What Is Union-Find?
Union-Find (Disjoint Set Union, DSU) is a data structure that tracks a collection of elements partitioned into non-overlapping sets. It supports two operations in near-constant amortized time:
- find(x): which set does element x belong to? Returns the set’s representative (root).
- union(x, y): merge the sets containing x and y.
With two optimizations — path compression and union by rank — both operations run in amortized O(α(N)) time, where α is the inverse Ackermann function. In practice, α(N) ≤ 4 for any realistic N. Union-Find is essentially O(1) per operation.
Implementation
class UnionFind:
def __init__(self, n):
self.parent = list(range(n))
self.rank = [0] * n
def find(self, x):
if self.parent[x] != x:
self.parent[x] = self.find(self.parent[x]) # path compression
return self.parent[x]
def union(self, x, y):
px, py = self.find(x), self.find(y)
if px == py:
return False # already in same set
# union by rank
if self.rank[px] < self.rank[py]:
px, py = py, px
self.parent[py] = px
if self.rank[px] == self.rank[py]:
self.rank[px] += 1
return True
def connected(self, x, y):
return self.find(x) == self.find(y)
Path Compression
During find(x), make every node on the path from x to the root point directly to the root. This flattens the tree over time, making future finds faster. The compressed tree has at most 2 levels.
Union by Rank
When merging two trees, attach the smaller tree (by rank) under the root of the larger tree. This prevents degenerate chains (which would make find O(N)). Rank is an upper bound on tree height.
Pattern 1: Connected Components
Count connected components in an undirected graph. Initialize each node as its own set. For each edge (u, v), union(u, v). Count distinct roots after all edges.
def count_components(n, edges):
uf = UnionFind(n)
for u, v in edges:
uf.union(u, v)
return len(set(uf.find(i) for i in range(n)))
Equivalent to BFS/DFS but often cleaner when you only need component count, not actual component membership.
Pattern 2: Cycle Detection in Undirected Graphs
Before unioning (u, v): if find(u) == find(v), they’re already in the same set, meaning adding this edge creates a cycle.
def has_cycle(n, edges):
uf = UnionFind(n)
for u, v in edges:
if not uf.union(u, v): # union returns False if already connected
return True
return False
Used in Kruskal’s MST algorithm: process edges by weight, skip edges that would form a cycle.
Pattern 3: Kruskal’s Minimum Spanning Tree
def kruskal(n, edges):
edges.sort(key=lambda e: e[2]) # sort by weight
uf = UnionFind(n)
mst_weight = 0
for u, v, w in edges:
if uf.union(u, v):
mst_weight += w
return mst_weight
Greedy: always add the cheapest edge that doesn’t form a cycle. Union-Find makes cycle detection O(α(N)), making Kruskal’s O(E log E) overall (dominated by sorting).
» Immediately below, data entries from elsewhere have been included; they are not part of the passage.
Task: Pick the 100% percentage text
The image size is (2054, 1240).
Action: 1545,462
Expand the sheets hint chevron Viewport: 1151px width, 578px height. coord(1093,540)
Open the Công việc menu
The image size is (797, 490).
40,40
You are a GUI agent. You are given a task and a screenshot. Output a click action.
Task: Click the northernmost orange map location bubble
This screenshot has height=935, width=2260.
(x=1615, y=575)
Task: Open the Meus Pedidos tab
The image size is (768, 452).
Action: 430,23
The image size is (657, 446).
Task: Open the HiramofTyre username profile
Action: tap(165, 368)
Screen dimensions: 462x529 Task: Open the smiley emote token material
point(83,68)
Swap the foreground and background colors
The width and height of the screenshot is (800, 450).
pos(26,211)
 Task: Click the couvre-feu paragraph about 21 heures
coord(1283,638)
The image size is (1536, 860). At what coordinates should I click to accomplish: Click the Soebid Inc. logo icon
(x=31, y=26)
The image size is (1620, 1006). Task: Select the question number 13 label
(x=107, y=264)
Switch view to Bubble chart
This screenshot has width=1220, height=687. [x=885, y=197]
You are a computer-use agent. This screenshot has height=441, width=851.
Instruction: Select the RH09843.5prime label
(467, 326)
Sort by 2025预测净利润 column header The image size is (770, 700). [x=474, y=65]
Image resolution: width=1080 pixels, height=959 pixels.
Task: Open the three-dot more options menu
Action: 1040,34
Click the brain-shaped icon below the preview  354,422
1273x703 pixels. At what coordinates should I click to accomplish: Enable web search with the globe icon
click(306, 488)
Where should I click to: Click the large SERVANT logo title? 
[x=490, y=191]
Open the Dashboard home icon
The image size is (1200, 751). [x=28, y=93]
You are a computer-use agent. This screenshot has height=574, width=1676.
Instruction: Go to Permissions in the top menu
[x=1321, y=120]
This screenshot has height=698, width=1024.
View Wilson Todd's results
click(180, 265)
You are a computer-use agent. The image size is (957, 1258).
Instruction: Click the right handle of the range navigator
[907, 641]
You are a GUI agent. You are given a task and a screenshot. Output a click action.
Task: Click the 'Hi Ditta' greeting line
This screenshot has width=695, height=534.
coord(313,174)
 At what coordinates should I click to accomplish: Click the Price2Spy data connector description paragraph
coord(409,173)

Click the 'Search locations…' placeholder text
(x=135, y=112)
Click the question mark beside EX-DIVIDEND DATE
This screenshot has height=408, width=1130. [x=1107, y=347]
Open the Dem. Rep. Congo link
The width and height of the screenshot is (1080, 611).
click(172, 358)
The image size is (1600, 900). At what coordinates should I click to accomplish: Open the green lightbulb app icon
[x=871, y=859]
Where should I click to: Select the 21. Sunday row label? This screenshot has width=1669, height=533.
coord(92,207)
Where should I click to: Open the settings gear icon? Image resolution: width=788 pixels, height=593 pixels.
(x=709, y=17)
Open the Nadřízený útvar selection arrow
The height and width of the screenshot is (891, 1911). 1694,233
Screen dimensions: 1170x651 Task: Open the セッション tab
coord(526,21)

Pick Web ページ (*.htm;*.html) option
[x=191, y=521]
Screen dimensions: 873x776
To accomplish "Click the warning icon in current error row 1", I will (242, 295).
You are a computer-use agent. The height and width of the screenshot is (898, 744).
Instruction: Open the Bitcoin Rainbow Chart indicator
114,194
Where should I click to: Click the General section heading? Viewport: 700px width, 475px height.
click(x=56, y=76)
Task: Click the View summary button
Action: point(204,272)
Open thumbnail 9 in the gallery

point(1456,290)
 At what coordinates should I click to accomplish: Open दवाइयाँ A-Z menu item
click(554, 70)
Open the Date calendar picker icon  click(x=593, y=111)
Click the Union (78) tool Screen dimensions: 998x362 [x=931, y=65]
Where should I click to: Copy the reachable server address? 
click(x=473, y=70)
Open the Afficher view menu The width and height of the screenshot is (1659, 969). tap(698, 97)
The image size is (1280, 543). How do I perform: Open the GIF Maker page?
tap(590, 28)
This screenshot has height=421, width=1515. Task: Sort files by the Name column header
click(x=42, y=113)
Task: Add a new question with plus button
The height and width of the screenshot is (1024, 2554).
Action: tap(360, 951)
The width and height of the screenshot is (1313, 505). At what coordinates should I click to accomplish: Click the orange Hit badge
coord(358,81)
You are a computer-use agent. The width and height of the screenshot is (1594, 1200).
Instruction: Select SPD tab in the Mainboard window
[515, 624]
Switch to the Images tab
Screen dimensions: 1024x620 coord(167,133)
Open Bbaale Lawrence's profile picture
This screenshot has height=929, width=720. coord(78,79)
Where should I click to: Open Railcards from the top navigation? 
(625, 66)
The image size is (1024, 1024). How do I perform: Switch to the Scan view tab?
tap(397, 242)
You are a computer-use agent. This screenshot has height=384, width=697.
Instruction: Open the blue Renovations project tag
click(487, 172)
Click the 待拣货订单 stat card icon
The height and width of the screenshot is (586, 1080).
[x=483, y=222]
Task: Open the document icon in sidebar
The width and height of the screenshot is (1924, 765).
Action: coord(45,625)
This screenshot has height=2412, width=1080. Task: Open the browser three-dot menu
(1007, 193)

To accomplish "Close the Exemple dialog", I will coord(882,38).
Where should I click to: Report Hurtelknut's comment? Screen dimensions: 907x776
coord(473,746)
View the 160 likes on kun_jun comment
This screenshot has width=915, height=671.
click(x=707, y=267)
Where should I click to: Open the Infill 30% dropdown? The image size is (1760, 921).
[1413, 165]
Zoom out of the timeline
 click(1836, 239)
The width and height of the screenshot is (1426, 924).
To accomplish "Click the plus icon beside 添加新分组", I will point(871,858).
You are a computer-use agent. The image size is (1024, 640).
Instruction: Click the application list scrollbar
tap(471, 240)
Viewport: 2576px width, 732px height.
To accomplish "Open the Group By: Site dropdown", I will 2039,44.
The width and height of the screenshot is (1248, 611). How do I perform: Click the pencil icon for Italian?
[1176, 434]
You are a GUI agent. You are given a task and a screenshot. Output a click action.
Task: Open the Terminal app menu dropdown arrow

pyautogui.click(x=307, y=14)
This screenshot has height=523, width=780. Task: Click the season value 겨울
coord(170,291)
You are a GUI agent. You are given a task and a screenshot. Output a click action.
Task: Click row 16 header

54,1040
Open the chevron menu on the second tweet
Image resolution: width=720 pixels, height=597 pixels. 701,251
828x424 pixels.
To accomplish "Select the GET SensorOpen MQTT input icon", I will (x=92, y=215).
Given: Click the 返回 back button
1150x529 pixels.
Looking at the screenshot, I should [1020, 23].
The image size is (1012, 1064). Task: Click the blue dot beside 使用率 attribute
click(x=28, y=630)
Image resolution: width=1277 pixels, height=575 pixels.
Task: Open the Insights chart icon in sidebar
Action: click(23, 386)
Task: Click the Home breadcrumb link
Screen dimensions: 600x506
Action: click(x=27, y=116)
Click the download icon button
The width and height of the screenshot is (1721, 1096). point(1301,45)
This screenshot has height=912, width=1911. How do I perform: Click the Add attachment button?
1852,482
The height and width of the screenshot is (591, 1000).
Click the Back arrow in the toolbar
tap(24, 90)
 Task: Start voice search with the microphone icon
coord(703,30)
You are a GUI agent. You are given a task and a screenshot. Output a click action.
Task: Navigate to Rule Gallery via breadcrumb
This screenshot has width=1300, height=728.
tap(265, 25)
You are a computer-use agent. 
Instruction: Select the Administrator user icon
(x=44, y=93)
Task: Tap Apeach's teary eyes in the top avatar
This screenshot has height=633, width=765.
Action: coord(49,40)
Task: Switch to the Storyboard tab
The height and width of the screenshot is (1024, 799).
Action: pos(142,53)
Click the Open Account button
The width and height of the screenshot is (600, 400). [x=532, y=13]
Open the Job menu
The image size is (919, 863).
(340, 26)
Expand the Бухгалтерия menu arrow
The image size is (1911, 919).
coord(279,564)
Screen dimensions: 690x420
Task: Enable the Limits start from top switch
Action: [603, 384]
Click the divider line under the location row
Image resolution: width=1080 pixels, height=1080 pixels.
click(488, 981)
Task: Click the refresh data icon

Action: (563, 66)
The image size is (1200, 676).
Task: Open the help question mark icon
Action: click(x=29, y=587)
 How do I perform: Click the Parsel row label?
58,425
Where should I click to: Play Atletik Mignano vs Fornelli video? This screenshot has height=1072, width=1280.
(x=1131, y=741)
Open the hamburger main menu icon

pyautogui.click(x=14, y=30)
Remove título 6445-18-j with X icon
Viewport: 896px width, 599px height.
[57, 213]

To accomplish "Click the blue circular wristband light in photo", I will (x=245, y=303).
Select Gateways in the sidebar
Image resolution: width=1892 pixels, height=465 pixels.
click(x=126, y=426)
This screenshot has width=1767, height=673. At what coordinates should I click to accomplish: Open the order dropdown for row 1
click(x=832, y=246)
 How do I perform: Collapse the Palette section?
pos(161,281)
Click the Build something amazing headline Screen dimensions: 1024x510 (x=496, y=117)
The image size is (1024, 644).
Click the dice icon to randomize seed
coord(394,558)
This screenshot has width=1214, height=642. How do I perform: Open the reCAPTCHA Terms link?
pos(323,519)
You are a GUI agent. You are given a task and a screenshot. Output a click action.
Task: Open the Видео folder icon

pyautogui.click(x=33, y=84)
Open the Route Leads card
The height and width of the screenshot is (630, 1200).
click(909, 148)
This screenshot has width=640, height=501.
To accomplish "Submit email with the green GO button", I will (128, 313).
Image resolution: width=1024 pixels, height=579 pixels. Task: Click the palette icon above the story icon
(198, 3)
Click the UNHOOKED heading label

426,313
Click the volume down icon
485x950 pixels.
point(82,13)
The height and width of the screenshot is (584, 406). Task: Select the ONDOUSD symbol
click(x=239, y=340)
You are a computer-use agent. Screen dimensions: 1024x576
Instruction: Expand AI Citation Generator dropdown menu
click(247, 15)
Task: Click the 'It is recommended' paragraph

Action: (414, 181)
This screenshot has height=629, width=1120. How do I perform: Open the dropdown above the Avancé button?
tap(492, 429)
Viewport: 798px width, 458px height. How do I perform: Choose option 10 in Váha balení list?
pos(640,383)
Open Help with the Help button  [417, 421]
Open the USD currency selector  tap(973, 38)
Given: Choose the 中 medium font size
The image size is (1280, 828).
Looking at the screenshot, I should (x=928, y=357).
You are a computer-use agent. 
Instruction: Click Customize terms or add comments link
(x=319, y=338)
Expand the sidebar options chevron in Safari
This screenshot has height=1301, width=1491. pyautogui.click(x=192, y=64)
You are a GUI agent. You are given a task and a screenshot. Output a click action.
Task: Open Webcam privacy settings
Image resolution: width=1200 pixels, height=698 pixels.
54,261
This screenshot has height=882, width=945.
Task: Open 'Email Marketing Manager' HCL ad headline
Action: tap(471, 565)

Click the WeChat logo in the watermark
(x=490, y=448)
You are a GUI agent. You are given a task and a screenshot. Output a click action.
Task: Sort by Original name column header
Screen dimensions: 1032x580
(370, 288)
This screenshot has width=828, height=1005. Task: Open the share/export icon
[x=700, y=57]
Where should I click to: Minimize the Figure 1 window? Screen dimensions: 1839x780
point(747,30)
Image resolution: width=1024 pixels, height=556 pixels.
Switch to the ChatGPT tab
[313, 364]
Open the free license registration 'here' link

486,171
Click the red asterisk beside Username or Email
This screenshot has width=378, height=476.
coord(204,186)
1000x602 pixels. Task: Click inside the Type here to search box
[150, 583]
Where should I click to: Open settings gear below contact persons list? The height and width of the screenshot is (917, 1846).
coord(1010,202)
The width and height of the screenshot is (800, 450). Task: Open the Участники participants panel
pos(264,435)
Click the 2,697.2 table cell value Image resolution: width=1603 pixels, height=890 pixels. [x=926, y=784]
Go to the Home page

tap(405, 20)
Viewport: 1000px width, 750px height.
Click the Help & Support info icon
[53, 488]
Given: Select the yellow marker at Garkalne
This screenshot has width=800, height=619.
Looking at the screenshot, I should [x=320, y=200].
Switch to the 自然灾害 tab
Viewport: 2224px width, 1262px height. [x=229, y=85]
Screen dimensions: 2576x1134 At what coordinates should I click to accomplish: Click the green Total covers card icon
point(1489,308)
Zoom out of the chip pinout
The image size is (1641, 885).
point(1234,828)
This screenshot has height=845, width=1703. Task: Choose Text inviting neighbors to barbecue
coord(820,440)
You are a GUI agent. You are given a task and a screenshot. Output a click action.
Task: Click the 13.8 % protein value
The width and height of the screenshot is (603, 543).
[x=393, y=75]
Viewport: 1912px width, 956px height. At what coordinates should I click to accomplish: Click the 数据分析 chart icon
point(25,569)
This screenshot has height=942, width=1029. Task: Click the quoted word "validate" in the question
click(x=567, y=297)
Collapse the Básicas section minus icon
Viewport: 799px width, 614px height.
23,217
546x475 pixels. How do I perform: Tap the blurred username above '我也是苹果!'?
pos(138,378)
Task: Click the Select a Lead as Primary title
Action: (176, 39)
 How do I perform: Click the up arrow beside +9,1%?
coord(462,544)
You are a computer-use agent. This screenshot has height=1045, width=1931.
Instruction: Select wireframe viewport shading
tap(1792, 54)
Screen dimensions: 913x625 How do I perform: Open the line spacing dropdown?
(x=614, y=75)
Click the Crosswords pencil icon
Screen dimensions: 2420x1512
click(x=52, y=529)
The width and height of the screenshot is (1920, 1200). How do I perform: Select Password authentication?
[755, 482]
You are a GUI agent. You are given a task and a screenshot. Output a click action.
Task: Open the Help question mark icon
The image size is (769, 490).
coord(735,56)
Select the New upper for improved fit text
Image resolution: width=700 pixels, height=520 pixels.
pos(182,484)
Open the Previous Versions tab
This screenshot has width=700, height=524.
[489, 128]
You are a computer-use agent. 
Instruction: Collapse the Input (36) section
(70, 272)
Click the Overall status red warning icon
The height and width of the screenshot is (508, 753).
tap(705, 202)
Pattern 4: Number of Islands (2D Grid)
Treat each cell as a node. Map (row, col) → row * cols + col. Union adjacent land cells (‘1’). Count distinct roots among all land cells.
Union-Find for islands is competitive with BFS/DFS — same O(N*M) time complexity. Advantage: can process islands incrementally (add cells one at a time) — useful for “Number of Islands II” where islands appear dynamically.
Pattern 5: Accounts Merge (Grouping by Shared Element)
Multiple accounts may belong to the same person if they share an email. Union accounts sharing any email. All accounts with the same root form one person’s accounts.
# Map each email to first account that used it
email_to_account = {}
uf = UnionFind(len(accounts))
for i, account in enumerate(accounts):
for email in account[1:]:
if email in email_to_account:
uf.union(i, email_to_account[email])
else:
email_to_account[email] = i
Pattern 6: Redundant Connection
Given a tree with one extra edge, find the edge that creates a cycle. Process edges in order; the first edge where union returns False (nodes already connected) is the redundant edge. Return it.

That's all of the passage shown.